Addressing Social Determinants
There are many emerging initiatives focused on connecting Medicare and Medicaid beneficiaries with community services to address social determinants of health, including delivery system and payment reform initiatives, as well as referring enrollees to community organizations like housing support services and mobile food programs. While these initiatives are a critical part of achieving a more equitable health system, more attention must be paid to the impact of these social determinants for employer-sponsored health beneficiaries.
Employers want to do better and are setting their sights on having a greater impact on social determinants in the next few years. Change starts with having conversations about barriers for individuals, including the rise in out-of-pocket spending, and recognizing the role that employers can play in reducing these costs.

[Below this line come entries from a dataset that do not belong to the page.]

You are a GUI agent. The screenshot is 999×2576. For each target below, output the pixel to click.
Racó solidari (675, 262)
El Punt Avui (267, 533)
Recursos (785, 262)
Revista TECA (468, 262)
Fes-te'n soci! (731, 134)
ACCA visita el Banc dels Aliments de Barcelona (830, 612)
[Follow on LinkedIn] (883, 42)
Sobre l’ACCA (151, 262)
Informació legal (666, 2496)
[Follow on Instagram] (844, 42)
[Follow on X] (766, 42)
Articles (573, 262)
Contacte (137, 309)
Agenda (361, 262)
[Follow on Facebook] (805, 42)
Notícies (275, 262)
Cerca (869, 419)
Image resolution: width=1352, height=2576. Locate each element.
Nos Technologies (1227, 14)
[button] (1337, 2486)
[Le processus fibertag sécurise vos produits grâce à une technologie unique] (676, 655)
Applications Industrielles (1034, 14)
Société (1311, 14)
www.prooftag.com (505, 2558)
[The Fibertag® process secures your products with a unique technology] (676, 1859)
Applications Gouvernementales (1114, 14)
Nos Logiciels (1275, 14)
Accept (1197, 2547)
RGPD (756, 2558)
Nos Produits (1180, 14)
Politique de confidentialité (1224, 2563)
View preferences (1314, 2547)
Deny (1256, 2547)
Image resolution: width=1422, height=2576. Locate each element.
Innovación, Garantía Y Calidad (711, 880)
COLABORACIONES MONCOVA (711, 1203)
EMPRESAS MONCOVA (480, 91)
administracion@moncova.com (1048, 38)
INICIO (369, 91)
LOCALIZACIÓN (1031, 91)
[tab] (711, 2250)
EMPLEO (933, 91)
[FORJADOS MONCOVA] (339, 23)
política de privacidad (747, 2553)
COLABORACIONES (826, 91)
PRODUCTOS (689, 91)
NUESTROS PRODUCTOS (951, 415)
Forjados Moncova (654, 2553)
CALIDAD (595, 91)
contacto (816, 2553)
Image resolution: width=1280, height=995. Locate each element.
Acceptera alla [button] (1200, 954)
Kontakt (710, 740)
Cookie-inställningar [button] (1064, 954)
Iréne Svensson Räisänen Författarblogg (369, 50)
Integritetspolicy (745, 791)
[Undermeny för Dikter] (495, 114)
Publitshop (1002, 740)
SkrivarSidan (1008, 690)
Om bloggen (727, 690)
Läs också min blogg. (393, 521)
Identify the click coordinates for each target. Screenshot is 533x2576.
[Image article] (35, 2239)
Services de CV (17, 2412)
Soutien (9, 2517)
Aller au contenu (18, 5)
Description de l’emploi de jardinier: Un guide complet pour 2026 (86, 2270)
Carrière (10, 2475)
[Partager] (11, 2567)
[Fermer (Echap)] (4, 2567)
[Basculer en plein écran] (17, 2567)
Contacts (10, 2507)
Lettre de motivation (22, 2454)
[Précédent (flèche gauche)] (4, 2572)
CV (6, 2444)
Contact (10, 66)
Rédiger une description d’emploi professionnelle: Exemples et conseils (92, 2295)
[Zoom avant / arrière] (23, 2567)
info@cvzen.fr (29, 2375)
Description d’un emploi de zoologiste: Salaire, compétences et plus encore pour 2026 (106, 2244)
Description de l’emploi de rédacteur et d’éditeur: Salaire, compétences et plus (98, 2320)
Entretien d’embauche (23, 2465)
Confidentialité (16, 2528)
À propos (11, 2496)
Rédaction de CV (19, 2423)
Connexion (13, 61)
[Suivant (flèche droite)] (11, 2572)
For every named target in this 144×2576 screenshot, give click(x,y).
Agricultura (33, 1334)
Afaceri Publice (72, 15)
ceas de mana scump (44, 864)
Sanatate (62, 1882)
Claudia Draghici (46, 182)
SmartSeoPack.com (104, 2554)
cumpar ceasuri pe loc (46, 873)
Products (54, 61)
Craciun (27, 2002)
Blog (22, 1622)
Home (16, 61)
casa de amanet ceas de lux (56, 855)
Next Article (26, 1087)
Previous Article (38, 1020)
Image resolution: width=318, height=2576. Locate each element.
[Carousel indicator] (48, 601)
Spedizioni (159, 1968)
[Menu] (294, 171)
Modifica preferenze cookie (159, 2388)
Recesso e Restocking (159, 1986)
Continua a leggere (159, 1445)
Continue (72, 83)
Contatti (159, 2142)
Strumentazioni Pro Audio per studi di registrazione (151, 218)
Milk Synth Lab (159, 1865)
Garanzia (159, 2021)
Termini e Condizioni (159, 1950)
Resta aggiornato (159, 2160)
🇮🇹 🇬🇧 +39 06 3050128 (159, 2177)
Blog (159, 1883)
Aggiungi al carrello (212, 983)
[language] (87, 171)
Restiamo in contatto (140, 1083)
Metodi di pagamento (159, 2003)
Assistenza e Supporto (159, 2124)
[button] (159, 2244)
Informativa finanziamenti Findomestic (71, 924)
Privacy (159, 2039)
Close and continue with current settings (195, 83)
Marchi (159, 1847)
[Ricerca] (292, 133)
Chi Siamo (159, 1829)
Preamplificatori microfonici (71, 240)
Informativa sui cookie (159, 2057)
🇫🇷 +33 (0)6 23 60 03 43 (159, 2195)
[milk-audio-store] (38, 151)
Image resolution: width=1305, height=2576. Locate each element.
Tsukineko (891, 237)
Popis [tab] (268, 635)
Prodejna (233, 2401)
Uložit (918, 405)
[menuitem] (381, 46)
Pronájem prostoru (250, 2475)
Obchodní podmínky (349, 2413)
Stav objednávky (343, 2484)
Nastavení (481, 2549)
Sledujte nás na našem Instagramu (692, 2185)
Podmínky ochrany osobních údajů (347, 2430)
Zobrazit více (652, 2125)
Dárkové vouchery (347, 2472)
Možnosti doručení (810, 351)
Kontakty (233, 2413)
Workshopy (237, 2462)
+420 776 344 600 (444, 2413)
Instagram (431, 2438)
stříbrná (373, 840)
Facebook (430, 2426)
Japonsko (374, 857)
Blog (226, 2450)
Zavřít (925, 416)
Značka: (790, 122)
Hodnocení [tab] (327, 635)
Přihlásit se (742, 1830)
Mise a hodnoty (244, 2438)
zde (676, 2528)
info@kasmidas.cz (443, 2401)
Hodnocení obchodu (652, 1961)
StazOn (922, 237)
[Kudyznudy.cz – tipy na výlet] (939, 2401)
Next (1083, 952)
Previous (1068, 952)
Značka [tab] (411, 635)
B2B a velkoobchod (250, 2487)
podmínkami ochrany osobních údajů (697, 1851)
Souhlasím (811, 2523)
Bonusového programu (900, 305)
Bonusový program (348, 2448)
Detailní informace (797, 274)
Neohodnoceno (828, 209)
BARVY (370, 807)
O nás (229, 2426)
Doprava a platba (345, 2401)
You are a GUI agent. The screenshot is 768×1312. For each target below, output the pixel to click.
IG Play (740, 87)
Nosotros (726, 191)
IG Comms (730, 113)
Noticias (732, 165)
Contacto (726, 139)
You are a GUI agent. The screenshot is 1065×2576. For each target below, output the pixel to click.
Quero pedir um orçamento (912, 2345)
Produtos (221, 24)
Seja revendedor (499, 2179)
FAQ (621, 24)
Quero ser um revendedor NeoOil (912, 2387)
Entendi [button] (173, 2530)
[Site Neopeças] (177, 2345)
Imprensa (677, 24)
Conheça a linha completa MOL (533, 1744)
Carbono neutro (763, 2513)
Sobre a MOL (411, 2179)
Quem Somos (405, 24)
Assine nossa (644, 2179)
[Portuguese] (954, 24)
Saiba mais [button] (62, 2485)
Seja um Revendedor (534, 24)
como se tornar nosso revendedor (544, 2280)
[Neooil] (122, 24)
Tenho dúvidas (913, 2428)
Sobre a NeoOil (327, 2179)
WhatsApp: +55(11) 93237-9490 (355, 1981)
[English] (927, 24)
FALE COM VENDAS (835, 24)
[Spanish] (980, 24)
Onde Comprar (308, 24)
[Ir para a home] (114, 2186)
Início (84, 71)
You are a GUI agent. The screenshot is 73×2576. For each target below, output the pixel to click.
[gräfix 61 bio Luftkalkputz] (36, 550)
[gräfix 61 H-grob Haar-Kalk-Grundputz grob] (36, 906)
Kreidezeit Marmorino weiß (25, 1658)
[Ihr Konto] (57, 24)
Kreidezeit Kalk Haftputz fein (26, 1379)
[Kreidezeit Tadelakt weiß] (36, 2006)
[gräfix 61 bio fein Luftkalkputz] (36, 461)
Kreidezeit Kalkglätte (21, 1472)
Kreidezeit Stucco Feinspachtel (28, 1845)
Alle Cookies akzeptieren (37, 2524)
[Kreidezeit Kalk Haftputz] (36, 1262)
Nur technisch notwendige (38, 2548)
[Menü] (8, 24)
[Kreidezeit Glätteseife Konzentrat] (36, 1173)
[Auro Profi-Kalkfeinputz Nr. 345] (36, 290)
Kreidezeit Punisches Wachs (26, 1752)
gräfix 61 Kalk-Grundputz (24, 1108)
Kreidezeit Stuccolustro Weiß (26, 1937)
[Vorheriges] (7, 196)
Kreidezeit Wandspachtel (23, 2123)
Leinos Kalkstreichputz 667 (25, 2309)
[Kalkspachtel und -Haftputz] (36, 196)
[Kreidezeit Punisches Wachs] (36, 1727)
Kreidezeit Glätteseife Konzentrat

Reducing Barriers To Care for All
Gravie’s analytics team is constantly scrutinizing plan data to see what’s possible when providing 100% coverage on the most common healthcare services. Zero-cost primary and specialist care coverage is paramount. Primary care providers are increasingly playing an important role in connecting patients with social services and community-based prevention programs that will help patients follow through on medical recommendations.
For instance, a doctor may recommend dietary changes and exercise for a patient at risk of heart disease – but individuals may need additional resources if they live in a neighborhood without safe places to exercise or without a grocery store with fresh produce nearby.
Individuals who need to manage a chronic condition, or who may be at a greater risk of one due to social determinants, also benefit from primary care recommendations on healthcare services like cancer screenings, and diagnostics like labs or imaging (which are all completely covered with Comfort®).
Convenient care options, with extensive networks and providers who are actually accepting patients, are also key today. Someone’s location can limit their access to care – as some folks may live in a rural area far away from their doctor or can’t get away from work for an in-person appointment. Gravie health plan members have access to virtual care through Teladoc Health, including general medicine, dermatology and mental health services, and innovative, virtual treatments for back, joint and muscle pain through Sword.
We must first understand what individual employees and members are going through to help set them on a sustainable path to better health. We envision a future where the biggest barriers to healthcare engagement are eradicated and the longstanding disparities seen in health outcomes are a thing of the past, without breaking the bank for those paying the bill.